**Your goal**: Below are records; how many of their lines contain "will"? Answer with only the number.

**Record extracts**:
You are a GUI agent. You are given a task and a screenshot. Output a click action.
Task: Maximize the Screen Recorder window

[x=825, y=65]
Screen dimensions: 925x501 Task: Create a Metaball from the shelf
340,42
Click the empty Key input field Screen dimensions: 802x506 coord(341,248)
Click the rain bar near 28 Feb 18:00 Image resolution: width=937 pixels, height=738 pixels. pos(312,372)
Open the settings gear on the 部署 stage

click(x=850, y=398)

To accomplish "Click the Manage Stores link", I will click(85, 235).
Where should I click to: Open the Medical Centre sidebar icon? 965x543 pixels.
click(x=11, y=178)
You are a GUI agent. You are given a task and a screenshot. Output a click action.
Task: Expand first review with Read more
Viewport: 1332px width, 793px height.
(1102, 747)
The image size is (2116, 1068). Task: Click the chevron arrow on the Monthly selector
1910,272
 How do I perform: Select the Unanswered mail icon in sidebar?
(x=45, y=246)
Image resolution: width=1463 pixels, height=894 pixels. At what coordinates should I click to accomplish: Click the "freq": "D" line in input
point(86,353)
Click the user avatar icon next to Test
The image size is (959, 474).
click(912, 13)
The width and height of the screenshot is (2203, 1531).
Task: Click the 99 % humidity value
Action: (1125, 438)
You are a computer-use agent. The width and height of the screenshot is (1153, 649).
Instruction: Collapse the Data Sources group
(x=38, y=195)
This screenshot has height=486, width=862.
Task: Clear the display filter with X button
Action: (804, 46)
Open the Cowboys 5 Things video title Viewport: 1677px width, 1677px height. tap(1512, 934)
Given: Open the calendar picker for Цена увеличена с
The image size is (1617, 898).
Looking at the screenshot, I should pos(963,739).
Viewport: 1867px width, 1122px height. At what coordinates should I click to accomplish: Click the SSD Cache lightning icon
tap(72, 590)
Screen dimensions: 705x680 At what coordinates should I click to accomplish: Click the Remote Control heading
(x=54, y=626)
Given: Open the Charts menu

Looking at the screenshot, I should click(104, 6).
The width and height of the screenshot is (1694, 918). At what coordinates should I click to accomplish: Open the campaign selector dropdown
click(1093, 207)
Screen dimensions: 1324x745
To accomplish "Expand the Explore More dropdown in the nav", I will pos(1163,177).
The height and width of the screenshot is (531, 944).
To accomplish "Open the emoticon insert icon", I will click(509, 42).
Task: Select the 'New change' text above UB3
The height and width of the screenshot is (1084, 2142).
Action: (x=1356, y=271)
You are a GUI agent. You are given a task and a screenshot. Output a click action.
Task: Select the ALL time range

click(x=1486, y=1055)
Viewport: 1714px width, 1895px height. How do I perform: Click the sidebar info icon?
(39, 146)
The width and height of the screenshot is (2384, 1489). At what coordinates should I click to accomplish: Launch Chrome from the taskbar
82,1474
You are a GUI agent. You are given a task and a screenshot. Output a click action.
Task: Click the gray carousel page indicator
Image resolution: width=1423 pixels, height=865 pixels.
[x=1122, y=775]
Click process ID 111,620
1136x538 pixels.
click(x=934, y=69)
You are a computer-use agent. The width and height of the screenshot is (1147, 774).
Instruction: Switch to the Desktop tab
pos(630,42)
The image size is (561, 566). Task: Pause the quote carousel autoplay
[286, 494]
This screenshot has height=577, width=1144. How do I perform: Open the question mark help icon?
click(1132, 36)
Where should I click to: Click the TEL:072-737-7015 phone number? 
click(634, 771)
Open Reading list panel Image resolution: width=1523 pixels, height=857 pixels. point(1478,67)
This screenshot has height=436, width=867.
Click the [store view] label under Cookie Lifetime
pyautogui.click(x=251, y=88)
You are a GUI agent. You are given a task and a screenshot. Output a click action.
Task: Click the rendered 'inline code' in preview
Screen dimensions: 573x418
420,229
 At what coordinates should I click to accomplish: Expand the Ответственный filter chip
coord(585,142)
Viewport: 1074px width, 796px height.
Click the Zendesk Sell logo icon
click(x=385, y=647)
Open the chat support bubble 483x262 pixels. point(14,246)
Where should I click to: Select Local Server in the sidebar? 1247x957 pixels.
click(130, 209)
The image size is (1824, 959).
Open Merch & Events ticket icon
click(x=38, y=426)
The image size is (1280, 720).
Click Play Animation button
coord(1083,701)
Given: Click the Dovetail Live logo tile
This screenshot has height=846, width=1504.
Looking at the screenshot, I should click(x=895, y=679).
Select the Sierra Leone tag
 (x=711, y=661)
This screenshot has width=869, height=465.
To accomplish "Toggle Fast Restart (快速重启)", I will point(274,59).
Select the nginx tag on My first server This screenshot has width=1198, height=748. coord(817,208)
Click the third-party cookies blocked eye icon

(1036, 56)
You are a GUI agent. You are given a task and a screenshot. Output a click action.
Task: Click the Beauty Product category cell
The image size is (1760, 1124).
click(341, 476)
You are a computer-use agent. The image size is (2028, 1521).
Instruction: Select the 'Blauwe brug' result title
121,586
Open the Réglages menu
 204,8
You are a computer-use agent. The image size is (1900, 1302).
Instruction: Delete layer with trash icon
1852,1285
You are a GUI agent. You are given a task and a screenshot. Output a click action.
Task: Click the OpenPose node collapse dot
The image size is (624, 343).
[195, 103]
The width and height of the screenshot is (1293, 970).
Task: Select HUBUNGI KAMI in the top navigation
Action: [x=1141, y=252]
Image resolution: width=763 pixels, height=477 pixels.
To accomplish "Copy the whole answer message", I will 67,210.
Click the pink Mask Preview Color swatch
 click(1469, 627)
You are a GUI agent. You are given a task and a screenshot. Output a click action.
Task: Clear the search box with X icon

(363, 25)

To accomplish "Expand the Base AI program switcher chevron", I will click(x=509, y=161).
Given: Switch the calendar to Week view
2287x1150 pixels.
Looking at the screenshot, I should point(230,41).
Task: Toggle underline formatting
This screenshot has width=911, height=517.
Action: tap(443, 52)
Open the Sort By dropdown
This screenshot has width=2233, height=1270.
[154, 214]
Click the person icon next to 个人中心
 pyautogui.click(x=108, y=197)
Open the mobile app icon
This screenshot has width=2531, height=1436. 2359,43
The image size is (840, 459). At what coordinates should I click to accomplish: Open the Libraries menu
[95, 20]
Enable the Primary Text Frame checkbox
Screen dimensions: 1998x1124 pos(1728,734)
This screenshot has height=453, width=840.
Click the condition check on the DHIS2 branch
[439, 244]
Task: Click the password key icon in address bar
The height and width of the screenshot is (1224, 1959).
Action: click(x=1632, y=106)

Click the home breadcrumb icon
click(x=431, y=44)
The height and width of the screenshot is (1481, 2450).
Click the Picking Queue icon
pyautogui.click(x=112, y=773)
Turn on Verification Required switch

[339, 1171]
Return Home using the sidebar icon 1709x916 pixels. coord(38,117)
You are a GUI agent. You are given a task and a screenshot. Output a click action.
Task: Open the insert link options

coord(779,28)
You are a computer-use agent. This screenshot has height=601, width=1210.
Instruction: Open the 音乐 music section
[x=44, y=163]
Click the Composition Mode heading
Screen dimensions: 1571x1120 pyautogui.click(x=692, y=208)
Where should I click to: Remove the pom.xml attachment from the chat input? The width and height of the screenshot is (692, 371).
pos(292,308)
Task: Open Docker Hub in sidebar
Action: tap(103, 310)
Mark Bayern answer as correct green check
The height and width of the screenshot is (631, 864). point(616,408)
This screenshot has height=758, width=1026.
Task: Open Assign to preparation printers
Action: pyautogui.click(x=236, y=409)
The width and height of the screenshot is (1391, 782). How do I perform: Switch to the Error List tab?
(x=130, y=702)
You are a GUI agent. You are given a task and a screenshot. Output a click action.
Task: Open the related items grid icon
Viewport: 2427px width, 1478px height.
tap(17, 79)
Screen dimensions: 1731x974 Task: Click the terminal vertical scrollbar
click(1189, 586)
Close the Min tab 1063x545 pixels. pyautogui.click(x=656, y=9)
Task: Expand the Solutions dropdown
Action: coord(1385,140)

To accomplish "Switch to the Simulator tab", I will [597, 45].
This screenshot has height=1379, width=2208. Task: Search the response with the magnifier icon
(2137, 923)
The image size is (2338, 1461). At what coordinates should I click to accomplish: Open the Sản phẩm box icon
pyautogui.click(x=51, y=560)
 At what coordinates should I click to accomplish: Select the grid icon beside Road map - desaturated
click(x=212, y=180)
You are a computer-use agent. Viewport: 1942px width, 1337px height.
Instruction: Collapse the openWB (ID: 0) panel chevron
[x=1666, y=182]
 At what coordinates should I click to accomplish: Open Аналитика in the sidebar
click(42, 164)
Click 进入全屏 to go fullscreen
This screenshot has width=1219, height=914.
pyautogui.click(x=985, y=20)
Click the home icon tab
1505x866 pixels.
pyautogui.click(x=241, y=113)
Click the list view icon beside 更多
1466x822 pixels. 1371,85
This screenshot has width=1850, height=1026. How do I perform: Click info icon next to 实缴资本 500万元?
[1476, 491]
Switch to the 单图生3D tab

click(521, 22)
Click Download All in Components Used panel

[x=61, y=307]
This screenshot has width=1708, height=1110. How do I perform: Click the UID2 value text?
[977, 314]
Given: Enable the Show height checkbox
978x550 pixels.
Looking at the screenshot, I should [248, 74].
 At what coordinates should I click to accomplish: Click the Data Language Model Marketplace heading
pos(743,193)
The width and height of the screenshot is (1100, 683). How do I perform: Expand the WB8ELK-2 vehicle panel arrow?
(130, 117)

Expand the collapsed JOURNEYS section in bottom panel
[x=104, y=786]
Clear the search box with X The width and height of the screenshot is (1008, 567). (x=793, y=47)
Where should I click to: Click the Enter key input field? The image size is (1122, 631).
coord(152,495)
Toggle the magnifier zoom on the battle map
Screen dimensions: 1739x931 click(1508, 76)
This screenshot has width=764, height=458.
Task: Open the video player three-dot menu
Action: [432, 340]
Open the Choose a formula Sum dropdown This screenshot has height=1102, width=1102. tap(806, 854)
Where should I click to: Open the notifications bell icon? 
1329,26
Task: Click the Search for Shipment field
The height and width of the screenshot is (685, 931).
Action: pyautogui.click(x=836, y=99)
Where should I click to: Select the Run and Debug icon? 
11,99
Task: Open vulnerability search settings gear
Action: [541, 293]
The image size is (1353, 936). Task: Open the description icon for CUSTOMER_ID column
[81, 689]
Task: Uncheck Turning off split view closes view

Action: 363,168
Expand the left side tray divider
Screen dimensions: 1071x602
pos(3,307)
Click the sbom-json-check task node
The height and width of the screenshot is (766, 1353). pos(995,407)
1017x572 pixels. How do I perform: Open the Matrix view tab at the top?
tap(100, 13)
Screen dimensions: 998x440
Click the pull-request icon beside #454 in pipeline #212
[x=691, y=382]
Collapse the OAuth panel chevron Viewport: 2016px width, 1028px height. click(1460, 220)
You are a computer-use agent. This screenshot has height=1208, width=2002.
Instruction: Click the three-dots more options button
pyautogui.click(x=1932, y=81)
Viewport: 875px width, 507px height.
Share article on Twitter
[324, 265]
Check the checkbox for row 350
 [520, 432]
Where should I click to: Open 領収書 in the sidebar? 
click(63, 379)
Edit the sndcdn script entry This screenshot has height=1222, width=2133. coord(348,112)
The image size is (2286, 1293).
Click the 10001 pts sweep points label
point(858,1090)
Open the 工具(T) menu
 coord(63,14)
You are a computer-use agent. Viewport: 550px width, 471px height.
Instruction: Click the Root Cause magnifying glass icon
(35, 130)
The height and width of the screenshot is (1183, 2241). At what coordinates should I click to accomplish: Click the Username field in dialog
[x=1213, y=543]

**Result**: 7